Computer Science Dept.
Vassar College
Poughkeepsie, NY 12604-0462
Tel: (914) 437-5992
Fax: (914) 437-7498
weltyc@cs.vassar.edu
Program Understanding efforts by individual maintainers are dominated by a process known as discovery, which is characterized by low-level searches through the source code and documentation to obtain information important to the maintenance task. Discovery is complicated by the delocalization of information in the source code, and can consume from 40-60% of a maintainers time. This paper presents an ontology for representing code-level knowledge based on abstract syntax trees, that was developed in the context of studying maintenance problems in a small software company. The ontology enables the utilization of automated reasoning to counter delocalization, and thus to speed up discovery.
Subject Areas: Program Understanding.
While this point has been often repeated, the lions share of software engineering research, particularly AI&SE research, continues to be devoted to upstream parts of the software life-cycle. The research community has traditionally turned away from solving real industry problems because they involve too much that is not relevant, or interesting, from a research perspective. In turn, industry has tended to turn away from research because its application shows little present or near-future value.
A new research paradigm known as industry as laboratory [Potts, 1993] is beginning to catch on amongst some software engineering researchers, and was the subject of a recent workshop [Welty and Selfridge, 1995]. One of the keys to research fulfillment under this paradigm is understanding, and making clear, that it is not the same as technology transfer [Henninger, 1997]. This is a subtle and often misunderstood issue that has prevented some researchers from using industry as a laboratory. There is a lot of interesting research that can be based on the real and current problems of the software industry, without having to go through the slings and arrows of creating and supporting a product. Research in program understanding is one example of this, and although the early work pre-dates the industry as laboratory term itself, it clearly fits the definition.
This paper reports on a research effort that was motivated by the landmark work on Software Information Systems (SISs) [Devanbu, et al., 1990] [Selfridge, 1990], and our experiences trying to apply this technology to the problems being experienced by a small software company. While we found that the most critical need of the maintainers we studied was domain knowledge, and a clear picture of how the software fit into the domain, that aspect of this research is not discussed here. Instead we focus on the domain-independent framework that was developed, and how it helped maintainers understand the software. The ways in which this framework fits into a solution to the more important domain knowledge problems has been documented somewhat ([Welty, 1995a] and [Welty, 1995b]), and will be the subject of future reports.
The most significant of the domain-independent research that came out of this effort has been the marriage of some of the powerful automated reasoning capabilities of description logics [Brachman, et al., 1991] with abstract syntax trees in support of program understanding, yielding a tool for visualizing object-oriented programs. This tool highlights pertinent information, such as identifying side-effects, and facilitates browsing the code in a way that dramatically speeds up the understanding process.

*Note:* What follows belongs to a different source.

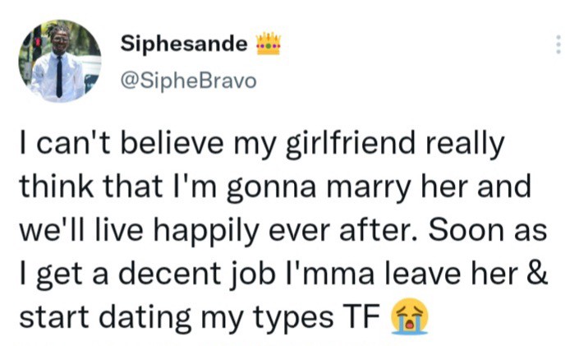Click the word "we'll" on third line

GROUP?"While intrinsically a very simple process, discovery takes so much time because of the nature of the source code. Programming languages, while adequate for representing control-flow, tend to delocalize other kinds of information [Soloway, et al., 1986]. That is, when examining a piece of code, all that a maintainer can see is what is in the current window of the text editor. The likelihood of a maintainer finding the answer to a question decreases with the distance the answer is from the current visual context [Lampert, et al., 1988]. In other words, maintainers tend to base their understanding on what they can see, what they already know, and what they can easily ascertain.
The best known and most closely studied example of this is the delocalized plan [Soloway and Letovsky, 1986], in which some abstract goal is achieved by lines of code that are spread out through the source program (probably across different source files). The problem is more than just delocalized plans, however, it's delocalized information in general. In the C++ method shown in Figure 1, the delocalization of the source code relationships is manifested in numerous ways. Take, for example, the simple question, "What is the class GROUP?" Class definitions are sometimes at the top of a source code file, but more often are located in separate header files. To get the precise answer to this question, the maintainer would have to find the definition. The more effort this search requires, the less likely it is that the maintainer will follow through. If the maintainer does give up before finding the definition, chances are she will proceed trying to understand this method based on whatever information she already knows or can guess, and this incomplete understanding can lead to mistakes [Lampert, et al., 1988].
Furthermore, recent studies have shown that object-oriented languages actually increase understanding problems by delocalizing much more information than their imperative predecessors [Huitt and Wilde, 1992]. Inheritance, in particular, spreads method and slot (instance variable) declarations up the class hierarchy, making it harder to find answers to questions about class composition, among other things.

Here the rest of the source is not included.